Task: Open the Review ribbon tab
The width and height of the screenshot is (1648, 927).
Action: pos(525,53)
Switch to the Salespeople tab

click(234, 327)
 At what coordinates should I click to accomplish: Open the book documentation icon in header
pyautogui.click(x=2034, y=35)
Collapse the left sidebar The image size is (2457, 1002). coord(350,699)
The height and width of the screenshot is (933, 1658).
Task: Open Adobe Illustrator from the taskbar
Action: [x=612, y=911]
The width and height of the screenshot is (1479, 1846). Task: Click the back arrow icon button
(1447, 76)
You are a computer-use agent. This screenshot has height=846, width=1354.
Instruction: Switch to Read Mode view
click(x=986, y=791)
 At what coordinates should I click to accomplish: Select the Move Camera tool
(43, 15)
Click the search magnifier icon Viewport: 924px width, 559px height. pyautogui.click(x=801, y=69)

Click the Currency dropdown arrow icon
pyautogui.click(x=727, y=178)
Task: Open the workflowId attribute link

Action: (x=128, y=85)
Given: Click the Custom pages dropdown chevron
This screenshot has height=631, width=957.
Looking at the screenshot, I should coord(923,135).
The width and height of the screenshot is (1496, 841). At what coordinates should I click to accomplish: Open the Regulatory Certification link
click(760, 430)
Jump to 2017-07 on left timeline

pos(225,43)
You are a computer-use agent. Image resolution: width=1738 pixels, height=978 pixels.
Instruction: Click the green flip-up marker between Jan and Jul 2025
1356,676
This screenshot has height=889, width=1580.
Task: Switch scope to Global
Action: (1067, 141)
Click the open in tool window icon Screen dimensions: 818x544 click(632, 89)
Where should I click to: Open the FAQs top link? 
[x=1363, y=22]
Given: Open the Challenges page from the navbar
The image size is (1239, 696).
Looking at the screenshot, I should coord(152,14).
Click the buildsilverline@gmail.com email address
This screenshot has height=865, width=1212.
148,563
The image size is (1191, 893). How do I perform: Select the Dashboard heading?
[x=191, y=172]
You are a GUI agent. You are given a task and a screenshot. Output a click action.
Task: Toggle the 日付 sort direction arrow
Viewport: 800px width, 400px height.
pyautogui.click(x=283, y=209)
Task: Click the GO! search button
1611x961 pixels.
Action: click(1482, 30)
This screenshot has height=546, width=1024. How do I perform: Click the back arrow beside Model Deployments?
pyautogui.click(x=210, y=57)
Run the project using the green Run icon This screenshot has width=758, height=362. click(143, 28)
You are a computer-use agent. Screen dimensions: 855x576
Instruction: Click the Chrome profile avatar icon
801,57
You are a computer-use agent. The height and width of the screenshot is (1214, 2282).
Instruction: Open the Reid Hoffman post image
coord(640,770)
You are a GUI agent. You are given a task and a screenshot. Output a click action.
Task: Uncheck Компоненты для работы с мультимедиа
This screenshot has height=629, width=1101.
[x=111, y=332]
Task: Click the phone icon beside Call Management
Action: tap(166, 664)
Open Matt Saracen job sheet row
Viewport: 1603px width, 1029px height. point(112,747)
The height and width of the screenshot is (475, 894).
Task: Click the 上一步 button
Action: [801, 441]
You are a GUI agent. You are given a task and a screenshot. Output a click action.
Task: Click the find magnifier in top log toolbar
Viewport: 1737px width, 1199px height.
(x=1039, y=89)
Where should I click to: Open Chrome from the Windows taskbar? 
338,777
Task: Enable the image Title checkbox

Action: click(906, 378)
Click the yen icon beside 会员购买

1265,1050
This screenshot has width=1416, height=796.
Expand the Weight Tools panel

Exercise aim – Could you restate every record word for word?

Exercise response –
Task: Open the Review ribbon tab
The width and height of the screenshot is (1648, 927).
Action: pos(525,53)
Switch to the Salespeople tab

click(234, 327)
 At what coordinates should I click to accomplish: Open the book documentation icon in header
pyautogui.click(x=2034, y=35)
Collapse the left sidebar The image size is (2457, 1002). coord(350,699)
The height and width of the screenshot is (933, 1658).
Task: Open Adobe Illustrator from the taskbar
Action: [x=612, y=911]
The width and height of the screenshot is (1479, 1846). Task: Click the back arrow icon button
(1447, 76)
You are a computer-use agent. This screenshot has height=846, width=1354.
Instruction: Switch to Read Mode view
click(x=986, y=791)
 At what coordinates should I click to accomplish: Select the Move Camera tool
(43, 15)
Click the search magnifier icon Viewport: 924px width, 559px height. pyautogui.click(x=801, y=69)

Click the Currency dropdown arrow icon
pyautogui.click(x=727, y=178)
Task: Open the workflowId attribute link

Action: (x=128, y=85)
Given: Click the Custom pages dropdown chevron
This screenshot has height=631, width=957.
Looking at the screenshot, I should coord(923,135).
The width and height of the screenshot is (1496, 841). At what coordinates should I click to accomplish: Open the Regulatory Certification link
click(760, 430)
Jump to 2017-07 on left timeline

pos(225,43)
You are a computer-use agent. Image resolution: width=1738 pixels, height=978 pixels.
Instruction: Click the green flip-up marker between Jan and Jul 2025
1356,676
This screenshot has height=889, width=1580.
Task: Switch scope to Global
Action: (1067, 141)
Click the open in tool window icon Screen dimensions: 818x544 click(632, 89)
Where should I click to: Open the FAQs top link? 
[x=1363, y=22]
Given: Open the Challenges page from the navbar
The image size is (1239, 696).
Looking at the screenshot, I should coord(152,14).
Click the buildsilverline@gmail.com email address
This screenshot has height=865, width=1212.
148,563
The image size is (1191, 893). How do I perform: Select the Dashboard heading?
[x=191, y=172]
You are a GUI agent. You are given a task and a screenshot. Output a click action.
Task: Toggle the 日付 sort direction arrow
Viewport: 800px width, 400px height.
pyautogui.click(x=283, y=209)
Task: Click the GO! search button
1611x961 pixels.
Action: click(1482, 30)
This screenshot has height=546, width=1024. How do I perform: Click the back arrow beside Model Deployments?
pyautogui.click(x=210, y=57)
Run the project using the green Run icon This screenshot has width=758, height=362. click(143, 28)
You are a computer-use agent. Screen dimensions: 855x576
Instruction: Click the Chrome profile avatar icon
801,57
You are a computer-use agent. The height and width of the screenshot is (1214, 2282).
Instruction: Open the Reid Hoffman post image
coord(640,770)
You are a GUI agent. You are given a task and a screenshot. Output a click action.
Task: Uncheck Компоненты для работы с мультимедиа
This screenshot has height=629, width=1101.
[x=111, y=332]
Task: Click the phone icon beside Call Management
Action: tap(166, 664)
Open Matt Saracen job sheet row
Viewport: 1603px width, 1029px height. point(112,747)
The height and width of the screenshot is (475, 894).
Task: Click the 上一步 button
Action: [801, 441]
You are a GUI agent. You are given a task and a screenshot. Output a click action.
Task: Click the find magnifier in top log toolbar
Viewport: 1737px width, 1199px height.
(x=1039, y=89)
Where should I click to: Open Chrome from the Windows taskbar? 
338,777
Task: Enable the image Title checkbox

Action: click(906, 378)
Click the yen icon beside 会员购买

1265,1050
This screenshot has width=1416, height=796.
Expand the Weight Tools panel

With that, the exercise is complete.